September 12, 2011
Notes

Beyond Commemoration Sunday: Remembering to Forget

Commemoration Sunday is over, and America has resolved once again to never forget the terror attack of 9/11/01.  That terrible day should not be forgotten, but concerned citizens might ask whether 9/11 has much to do with the problems defining the US today.

Al Qaeda didn’t destroy this Fisher Body plant in Detroit, Michigan. Didn’t have to. Nor, as the comic Andy Borowitz has astutely pointed out, have foreign terrorists threatened to dismantle “some of the most essential functions of the US government, from Social Security to the Federal Reserve.”  You had to go to the recent Republican Party Presidential Debate at the Reagan Library to hear that.

To steal a phrase from Barbie Zelizer,  9/11 commemorations may be another example of “remembering to forget“: It is easy to remember the planes hitting the Twin Towers, but difficult to face the massive cost of 9/11–according to Sunday’s New York Times, $3.3 trillion and counting, with the greatest portion by far the result of an ill-advised and fraudulently justified rush to war.  And while that national treasure was being squandered, jobs were being lost by the thousands every month: 2.3 million between 2001 and 2007, and the hemorrhage hasn’t stopped since then.
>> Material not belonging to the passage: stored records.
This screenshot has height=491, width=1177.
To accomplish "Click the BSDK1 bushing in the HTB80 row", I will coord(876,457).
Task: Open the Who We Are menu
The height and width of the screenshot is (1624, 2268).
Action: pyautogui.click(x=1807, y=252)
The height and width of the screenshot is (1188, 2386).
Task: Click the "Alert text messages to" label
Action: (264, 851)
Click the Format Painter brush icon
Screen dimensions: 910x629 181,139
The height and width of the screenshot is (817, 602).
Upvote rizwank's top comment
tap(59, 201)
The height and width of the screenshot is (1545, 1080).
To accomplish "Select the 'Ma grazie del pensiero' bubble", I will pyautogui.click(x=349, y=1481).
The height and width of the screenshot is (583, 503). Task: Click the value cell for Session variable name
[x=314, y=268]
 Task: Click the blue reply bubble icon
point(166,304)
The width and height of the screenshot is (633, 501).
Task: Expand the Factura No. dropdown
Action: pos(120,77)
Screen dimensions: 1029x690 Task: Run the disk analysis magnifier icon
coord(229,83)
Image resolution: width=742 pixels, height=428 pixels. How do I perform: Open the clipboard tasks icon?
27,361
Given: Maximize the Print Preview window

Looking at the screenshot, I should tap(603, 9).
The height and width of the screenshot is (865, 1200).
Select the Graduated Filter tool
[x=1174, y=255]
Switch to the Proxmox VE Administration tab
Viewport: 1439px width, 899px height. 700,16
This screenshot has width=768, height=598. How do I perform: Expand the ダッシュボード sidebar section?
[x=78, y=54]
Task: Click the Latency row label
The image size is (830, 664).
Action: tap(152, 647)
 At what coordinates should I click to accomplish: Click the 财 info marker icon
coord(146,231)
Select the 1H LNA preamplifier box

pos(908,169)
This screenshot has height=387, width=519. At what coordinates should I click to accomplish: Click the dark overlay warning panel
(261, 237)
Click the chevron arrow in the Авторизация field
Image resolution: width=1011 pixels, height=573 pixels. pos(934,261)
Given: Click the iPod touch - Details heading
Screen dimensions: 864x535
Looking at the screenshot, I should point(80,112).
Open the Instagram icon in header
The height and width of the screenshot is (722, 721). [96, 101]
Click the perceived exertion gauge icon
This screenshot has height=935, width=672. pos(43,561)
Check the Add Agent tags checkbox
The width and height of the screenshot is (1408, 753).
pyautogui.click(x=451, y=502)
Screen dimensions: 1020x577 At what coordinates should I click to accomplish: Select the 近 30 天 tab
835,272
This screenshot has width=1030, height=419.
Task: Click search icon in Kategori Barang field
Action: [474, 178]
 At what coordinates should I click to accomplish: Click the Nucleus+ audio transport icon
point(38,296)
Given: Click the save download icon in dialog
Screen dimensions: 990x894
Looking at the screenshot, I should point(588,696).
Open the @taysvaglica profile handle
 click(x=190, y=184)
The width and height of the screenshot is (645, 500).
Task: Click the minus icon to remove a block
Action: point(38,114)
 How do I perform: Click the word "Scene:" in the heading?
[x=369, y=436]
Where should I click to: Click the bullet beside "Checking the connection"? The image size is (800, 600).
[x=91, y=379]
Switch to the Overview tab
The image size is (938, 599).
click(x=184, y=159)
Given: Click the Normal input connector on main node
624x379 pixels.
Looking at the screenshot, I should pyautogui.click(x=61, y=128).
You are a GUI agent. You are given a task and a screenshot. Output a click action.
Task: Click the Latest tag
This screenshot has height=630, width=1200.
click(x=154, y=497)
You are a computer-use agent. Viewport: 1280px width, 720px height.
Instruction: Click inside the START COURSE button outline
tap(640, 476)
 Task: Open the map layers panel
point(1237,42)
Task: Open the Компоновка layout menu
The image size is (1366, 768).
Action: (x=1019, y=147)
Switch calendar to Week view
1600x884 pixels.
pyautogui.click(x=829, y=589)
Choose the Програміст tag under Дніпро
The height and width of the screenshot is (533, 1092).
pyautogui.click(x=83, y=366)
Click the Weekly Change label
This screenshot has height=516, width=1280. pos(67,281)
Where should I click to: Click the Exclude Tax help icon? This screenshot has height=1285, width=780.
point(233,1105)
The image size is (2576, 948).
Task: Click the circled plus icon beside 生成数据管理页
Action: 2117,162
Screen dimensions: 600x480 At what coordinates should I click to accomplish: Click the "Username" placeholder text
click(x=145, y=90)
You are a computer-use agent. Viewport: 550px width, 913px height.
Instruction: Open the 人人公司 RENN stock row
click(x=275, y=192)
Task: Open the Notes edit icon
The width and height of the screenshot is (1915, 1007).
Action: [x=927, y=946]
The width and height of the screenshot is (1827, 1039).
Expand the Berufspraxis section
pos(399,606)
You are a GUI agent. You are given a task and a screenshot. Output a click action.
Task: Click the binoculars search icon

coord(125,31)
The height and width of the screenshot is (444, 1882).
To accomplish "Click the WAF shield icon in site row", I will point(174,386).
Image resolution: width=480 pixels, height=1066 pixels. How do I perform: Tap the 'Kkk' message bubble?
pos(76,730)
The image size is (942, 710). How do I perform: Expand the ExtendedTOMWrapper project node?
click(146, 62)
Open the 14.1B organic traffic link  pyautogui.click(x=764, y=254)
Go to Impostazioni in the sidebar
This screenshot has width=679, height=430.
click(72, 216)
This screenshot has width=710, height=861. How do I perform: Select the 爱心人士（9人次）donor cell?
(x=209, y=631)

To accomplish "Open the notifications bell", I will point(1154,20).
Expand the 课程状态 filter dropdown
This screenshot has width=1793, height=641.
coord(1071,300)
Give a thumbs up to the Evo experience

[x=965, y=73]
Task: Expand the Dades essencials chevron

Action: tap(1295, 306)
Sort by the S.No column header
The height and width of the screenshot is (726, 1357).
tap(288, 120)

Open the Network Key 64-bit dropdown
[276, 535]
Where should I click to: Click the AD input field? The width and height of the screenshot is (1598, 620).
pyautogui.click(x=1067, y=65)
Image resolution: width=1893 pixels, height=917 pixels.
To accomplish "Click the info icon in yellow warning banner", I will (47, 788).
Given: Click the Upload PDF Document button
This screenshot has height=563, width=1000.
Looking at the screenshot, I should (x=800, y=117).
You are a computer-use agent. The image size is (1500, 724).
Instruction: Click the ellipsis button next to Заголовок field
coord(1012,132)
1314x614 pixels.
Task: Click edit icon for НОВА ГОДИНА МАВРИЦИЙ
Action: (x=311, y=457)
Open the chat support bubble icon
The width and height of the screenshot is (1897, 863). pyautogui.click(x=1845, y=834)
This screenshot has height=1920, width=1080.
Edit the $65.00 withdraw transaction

This is how the US should look: a gleaming city. It need not even be a “city on a hill,” just a city that shows the signs of strong investment guided by government policies representing a dedicated and intelligent effort to lift the nation to new heights.  Unfortunately, the photograph is not from Milwaukee or Buffalo or New Orleans or Portland or any other American city.  Welcome to the Jinzhou New Area on the northern side of Dalian, China.  It’s what you can do if your national economic policy is dedicated to creating jobs, and if you aren’t spending a trillion dollars on an unnecessary war in Iraq, and if you are not held hostage to economic policies that now have a proven track record at benefiting only the wealthy at the expense of the middle and working classes.

Is the comparison unfairly selective?  Sure, and one could show pictures of poverty in China and gleaming office towers in the US.  But consider this: Detroit has been in trouble for a long time–the first Chrysler bailout was in 1979–while everything you see in the second photograph has been built since the establishment of the Dalian Economic and Technological Development Zone in September 1984.  Detroit is still waiting for its “market solution,” while Dalian exemplifies what capitalism can do when it is made to serve the national interest.

The US economy is experiencing serious structural problems due to government policies at home and abroad.  Terrorism has nothing to do with it, save as a distraction and an invitation to mismanagement of national resources.  For the record, American democracy isn’t broken beyond repair. It is is serious trouble, however, and not least because the Republican party is prepared to reduce the nation to Third World status in order to win elections.  And as Mike Lofgren has trenchantly argued, don’t think they don’t have the political will or the policies to do it.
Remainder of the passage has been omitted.